Official code for the CVPR 2021 paper "How Well Do Self-Supervised Models Transfer?"

Overview

How Well Do Self-Supervised Models Transfer?

This repository hosts the code for the experiments in the CVPR 2021 paper How Well Do Self-Supervised Models Transfer?

Requirements

This codebase has been tested with the following package versions:

python=3.6.8
torch=1.2.0
torchvision=0.4.0
PIL=7.1.2
numpy=1.18.1
scipy=1.2.1
pandas=1.0.3
tqdm=4.31.1
sklearn=0.22.2

Pre-trained Models

In the paper we evaluate 14 pre-trained ResNet50 models, 13 self-supervised and 1 supervised. To download and prepare all models in the same format, run:

python download_and_prepare_models.py

This will prepare the models in the same format and save them in a directory named models.

Note 1: For SimCLR-v1 and SimCLR-v2, the TensorFlow checkpoints need to be downloaded manually (using the links in the table below) and converted into PyTorch format (using https://github.com/tonylins/simclr-converter and https://github.com/Separius/SimCLRv2-Pytorch, respectively).
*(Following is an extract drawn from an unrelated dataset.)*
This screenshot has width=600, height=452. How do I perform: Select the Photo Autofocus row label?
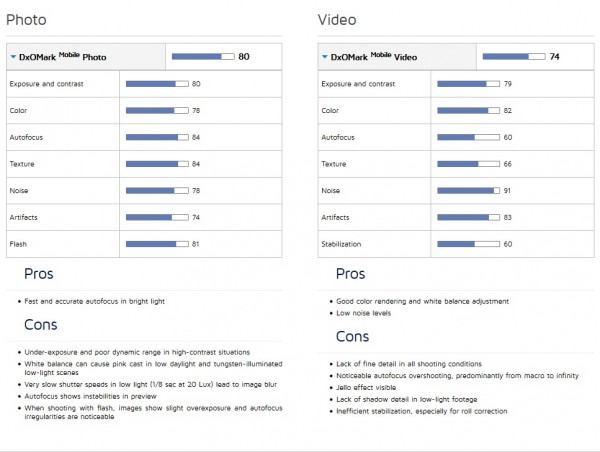(26, 137)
Note 2: In order to convert BYOL, you may need to install some packages by running:

pip install jax jaxlib dill git+https://github.com/deepmind/dm-haiku

Below are links to the pre-trained weights used.

Model URL
InsDis https://www.dropbox.com/sh/87d24jqsl6ra7t2/AACcsSIt1_Njv7GsmsuzZ6Sta/InsDis.pth
MoCo-v1 https://dl.fbaipublicfiles.com/moco/moco_checkpoints/moco_v1_200ep/moco_v1_200ep_pretrain.pth.tar
PCL-v1 https://storage.googleapis.com/sfr-pcl-data-research/PCL_checkpoint/PCL_v1_epoch200.pth.tar
PIRL https://www.dropbox.com/sh/87d24jqsl6ra7t2/AADN4jKnvTI0U5oT6hTmQZz8a/PIRL.pth
PCL-v2 https://storage.googleapis.com/sfr-pcl-data-research/PCL_checkpoint/PCL_v2_epoch200.pth.tar
SimCLR-v1 https://storage.cloud.google.com/simclr-gcs/checkpoints/ResNet50_1x.zip
MoCo-v2 https://dl.fbaipublicfiles.com/moco/moco_checkpoints/moco_v2_800ep/moco_v2_800ep_pretrain.pth.tar
SimCLR-v2 https://console.cloud.google.com/storage/browser/simclr-checkpoints/simclrv2/pretrained/r50_1x_sk0
SeLa-v2 https://dl.fbaipublicfiles.com/deepcluster/selav2_400ep_pretrain.pth.tar
InfoMin https://www.dropbox.com/sh/87d24jqsl6ra7t2/AAAzMTynP3Qc8mIE4XWkgILUa/InfoMin_800.pth
BYOL https://storage.googleapis.com/deepmind-byol/checkpoints/pretrain_res50x1.pkl
DeepCluster-v2 https://dl.fbaipublicfiles.com/deepcluster/deepclusterv2_800ep_pretrain.pth.tar
SwAV https://dl.fbaipublicfiles.com/deepcluster/swav_800ep_pretrain.pth.tar
Supervised We use weights from torchvision.models.resnet50(pretrained=True)

Datasets

There are several classes defined in the datasets directory. The data is expected in a directory name data, located on the same level as this repository. Below is an outline of the expected file structure:

data/
    CIFAR10/
    DTD/
    ...
ssl-transfer/
    datasets/
    models/
    readme.md
    ...

Many-shot (Linear)

We provide the code for our linear evaluation in linear.py.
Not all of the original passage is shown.